==== Task inputs

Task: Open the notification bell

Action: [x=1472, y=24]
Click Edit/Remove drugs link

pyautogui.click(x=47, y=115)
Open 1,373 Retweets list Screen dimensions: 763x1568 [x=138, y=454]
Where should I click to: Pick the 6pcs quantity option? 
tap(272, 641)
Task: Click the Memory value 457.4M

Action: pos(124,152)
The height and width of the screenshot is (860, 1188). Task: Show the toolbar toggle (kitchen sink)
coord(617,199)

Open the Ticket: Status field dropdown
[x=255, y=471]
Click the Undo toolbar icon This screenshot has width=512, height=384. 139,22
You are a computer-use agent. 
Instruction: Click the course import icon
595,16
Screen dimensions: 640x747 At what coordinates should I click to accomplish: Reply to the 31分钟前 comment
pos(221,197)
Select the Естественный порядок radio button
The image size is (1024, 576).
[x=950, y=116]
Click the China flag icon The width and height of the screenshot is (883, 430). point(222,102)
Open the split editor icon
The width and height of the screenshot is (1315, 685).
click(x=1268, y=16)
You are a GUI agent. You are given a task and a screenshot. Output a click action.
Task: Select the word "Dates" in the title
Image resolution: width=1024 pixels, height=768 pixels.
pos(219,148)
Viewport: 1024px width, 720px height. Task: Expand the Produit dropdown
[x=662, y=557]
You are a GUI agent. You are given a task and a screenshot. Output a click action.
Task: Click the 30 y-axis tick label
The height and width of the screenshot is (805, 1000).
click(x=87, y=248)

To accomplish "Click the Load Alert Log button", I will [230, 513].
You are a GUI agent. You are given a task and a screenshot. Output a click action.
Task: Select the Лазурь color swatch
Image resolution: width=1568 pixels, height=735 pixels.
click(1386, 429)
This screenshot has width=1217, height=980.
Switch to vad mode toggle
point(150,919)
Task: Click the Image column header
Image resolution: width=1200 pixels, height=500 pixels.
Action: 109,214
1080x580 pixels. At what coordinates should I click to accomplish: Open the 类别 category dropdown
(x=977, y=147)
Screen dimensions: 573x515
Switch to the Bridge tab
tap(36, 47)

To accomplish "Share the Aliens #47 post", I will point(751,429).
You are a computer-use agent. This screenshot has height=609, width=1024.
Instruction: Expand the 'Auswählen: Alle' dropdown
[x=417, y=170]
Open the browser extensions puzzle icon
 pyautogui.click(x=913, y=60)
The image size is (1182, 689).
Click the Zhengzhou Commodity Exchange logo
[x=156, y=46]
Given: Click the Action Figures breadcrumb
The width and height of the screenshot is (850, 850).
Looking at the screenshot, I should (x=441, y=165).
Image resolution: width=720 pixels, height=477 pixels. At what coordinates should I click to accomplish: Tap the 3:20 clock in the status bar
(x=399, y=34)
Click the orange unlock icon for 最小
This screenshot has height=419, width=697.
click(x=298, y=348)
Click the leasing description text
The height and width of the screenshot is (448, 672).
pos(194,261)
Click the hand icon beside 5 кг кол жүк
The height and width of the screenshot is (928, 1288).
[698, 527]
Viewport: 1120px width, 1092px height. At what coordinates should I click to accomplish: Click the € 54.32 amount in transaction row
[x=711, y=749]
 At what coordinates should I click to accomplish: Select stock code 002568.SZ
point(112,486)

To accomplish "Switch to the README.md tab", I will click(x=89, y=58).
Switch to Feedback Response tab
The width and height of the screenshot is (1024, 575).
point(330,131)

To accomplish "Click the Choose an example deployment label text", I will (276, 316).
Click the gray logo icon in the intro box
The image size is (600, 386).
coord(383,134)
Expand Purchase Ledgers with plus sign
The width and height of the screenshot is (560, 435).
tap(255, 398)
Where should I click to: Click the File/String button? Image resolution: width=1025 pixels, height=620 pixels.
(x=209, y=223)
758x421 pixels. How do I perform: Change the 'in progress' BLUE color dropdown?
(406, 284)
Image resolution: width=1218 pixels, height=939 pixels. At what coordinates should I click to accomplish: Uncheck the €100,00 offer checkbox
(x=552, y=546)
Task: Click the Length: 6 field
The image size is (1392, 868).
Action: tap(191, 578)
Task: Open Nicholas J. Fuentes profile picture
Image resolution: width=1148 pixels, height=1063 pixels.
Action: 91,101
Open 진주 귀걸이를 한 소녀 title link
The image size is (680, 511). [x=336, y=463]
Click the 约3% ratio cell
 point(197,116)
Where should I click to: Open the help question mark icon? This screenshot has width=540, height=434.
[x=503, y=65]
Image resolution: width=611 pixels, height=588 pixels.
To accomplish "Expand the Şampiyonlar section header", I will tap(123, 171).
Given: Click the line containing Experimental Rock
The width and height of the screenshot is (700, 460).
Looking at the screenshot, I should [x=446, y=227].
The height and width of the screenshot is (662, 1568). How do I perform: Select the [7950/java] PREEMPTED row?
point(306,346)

========

Prompt:
Lines with the word "will" in them should be copied from the preceding records.

Final answer:
To accomplish "Click the Load Alert Log button", I will [230, 513].
To accomplish "Share the Aliens #47 post", I will point(751,429).
To accomplish "Switch to the README.md tab", I will click(x=89, y=58).
To accomplish "Click the Choose an example deployment label text", I will (276, 316).
To accomplish "Expand the Şampiyonlar section header", I will tap(123, 171).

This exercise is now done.